Rearrangement yields:

$$ \Updelta {\text{SVR}}_{i} = \left[ {{\frac{{{\text{MAP}}_{2} }}{{C_{{i_{2} }} }}} - {\frac{{{\text{MAP}}_{1} }}{{C_{{i_{1} }} }}}} \right] \cdot 80 + \left[ {{\frac{{{\text{CVP}}_{1} }}{{C_{{i_{1} }} }}} - {\frac{{{\text{CVP}}_{2} }}{{C_{{i_{2} }} }}}} \right] \cdot 80 $$

(2A)

Substituting the definition of TSVR _i from Eq. 2 results in:

$$ \Updelta {\text{SVR}}_{i} = \Updelta {\text{TSVR}}_{i} + \left[ {{\frac{{{\text{CVP}}_{1} }}{{C_{{i_{1} }} }}} - {\frac{{{\text{CVP}}_{2} }}{{C_{{i_{2} }} }}}} \right] \cdot 80 $$

(3A)

Realizing that:

$$ {\frac{{{\text{CVP}}_{1} }}{{C_{{i_{1} }} }}} \approx {\frac{{{\text{CVP}}_{2} }}{{C_{{i_{2} }} }}}\quad {\text{thus:}}\left[ {{\frac{{{\text{CVP}}_{1} }}{{C_{{i_{1} }} }}} - {\frac{{{\text{CVP}}_{2} }}{{C_{{i_{2} }} }}}} \right] \approx 0 $$

(4A)

Finally:

$$ \Updelta {\text{SVR}}_{i} \approx \Updelta {\text{TSVR}}_{i} $$

(5A)

This concept can also be illustrated using the definition of the total differential:

$$ \Updelta {\text{SVR}}_{i} = {\frac{{\partial {\text{SVR}}_{i} }}{{\partial {\text{MAP}}}}}\Updelta {\text{MAP}} + {\frac{{\partial {\text{SVR}}_{i} }}{{\partial C_{i} }}}\Updelta C_{i} + {\frac{{\partial {\text{SVR}}_{i} }}{{\partial {\text{CVP}}}}}\Updelta {\text{CVP}} $$

(6A)

and

$$ \begin{gathered} \Updelta {\text{TSVR}}_{i} = {\frac{{\partial {\text{TSVR}}_{i} }}{{\partial {\text{MAP}}}}}\Updelta {\text{MAP}} + {\frac{{\partial {\text{TSVR}}_{i} }}{{\partial C_{i} }}}\Updelta C_{i} \hfill \\ \hfill \\ \end{gathered} $$

(7A)

Since \( {\frac{{\partial {\text{SVR}}_{i} }}{{\partial {\text{CVP}}}}}\Updelta {\text{CVP}} \approx 0 \) then \( \Updelta {\text{SVR}}_{i} \approx \Updelta {\text{TSVR}}_{i} \).

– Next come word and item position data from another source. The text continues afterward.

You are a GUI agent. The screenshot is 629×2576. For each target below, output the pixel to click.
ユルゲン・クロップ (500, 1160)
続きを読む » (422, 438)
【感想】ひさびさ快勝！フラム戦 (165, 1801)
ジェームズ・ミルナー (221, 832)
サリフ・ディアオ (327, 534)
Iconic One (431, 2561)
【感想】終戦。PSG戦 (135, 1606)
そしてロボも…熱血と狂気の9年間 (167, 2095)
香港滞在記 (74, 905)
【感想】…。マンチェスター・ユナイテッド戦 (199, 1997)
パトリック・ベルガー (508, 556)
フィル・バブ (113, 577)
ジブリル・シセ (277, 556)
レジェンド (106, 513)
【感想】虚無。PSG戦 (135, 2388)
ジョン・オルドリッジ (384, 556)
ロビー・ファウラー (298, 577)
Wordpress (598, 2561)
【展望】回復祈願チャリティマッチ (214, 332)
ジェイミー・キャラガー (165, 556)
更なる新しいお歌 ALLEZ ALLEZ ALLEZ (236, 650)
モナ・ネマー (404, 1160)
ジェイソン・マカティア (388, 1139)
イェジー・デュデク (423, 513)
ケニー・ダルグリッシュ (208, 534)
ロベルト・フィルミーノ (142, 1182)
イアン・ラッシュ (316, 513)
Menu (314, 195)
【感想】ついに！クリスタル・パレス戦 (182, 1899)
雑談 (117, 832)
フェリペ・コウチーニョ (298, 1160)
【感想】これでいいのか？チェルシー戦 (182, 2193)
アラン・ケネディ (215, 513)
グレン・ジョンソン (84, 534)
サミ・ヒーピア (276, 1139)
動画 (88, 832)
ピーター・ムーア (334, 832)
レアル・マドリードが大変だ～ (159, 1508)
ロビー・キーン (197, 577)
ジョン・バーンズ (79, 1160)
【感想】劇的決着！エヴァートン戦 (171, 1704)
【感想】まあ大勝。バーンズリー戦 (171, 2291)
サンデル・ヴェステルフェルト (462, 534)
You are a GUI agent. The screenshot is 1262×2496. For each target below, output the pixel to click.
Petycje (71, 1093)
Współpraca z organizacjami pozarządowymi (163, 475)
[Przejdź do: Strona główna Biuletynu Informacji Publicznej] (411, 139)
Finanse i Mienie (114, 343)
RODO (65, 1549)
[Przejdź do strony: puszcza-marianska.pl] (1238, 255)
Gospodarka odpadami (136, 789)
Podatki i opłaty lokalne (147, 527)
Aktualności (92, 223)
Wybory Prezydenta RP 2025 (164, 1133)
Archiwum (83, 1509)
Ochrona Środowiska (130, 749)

Also: \( {\frac{{\partial {\text{SVR}}_{i} }}{{\partial {\text{MAP}}}}} \approx {\frac{{\partial {\text{TSVR}}_{i} }}{{\partial {\text{MAP}}}}} \) and \( {\frac{{\partial {\text{SVR}}_{i} }}{{\partial C_{i} }}} \approx {\frac{{\partial {\text{TSVR}}_{i} }}{{\partial C_{i} }}} \).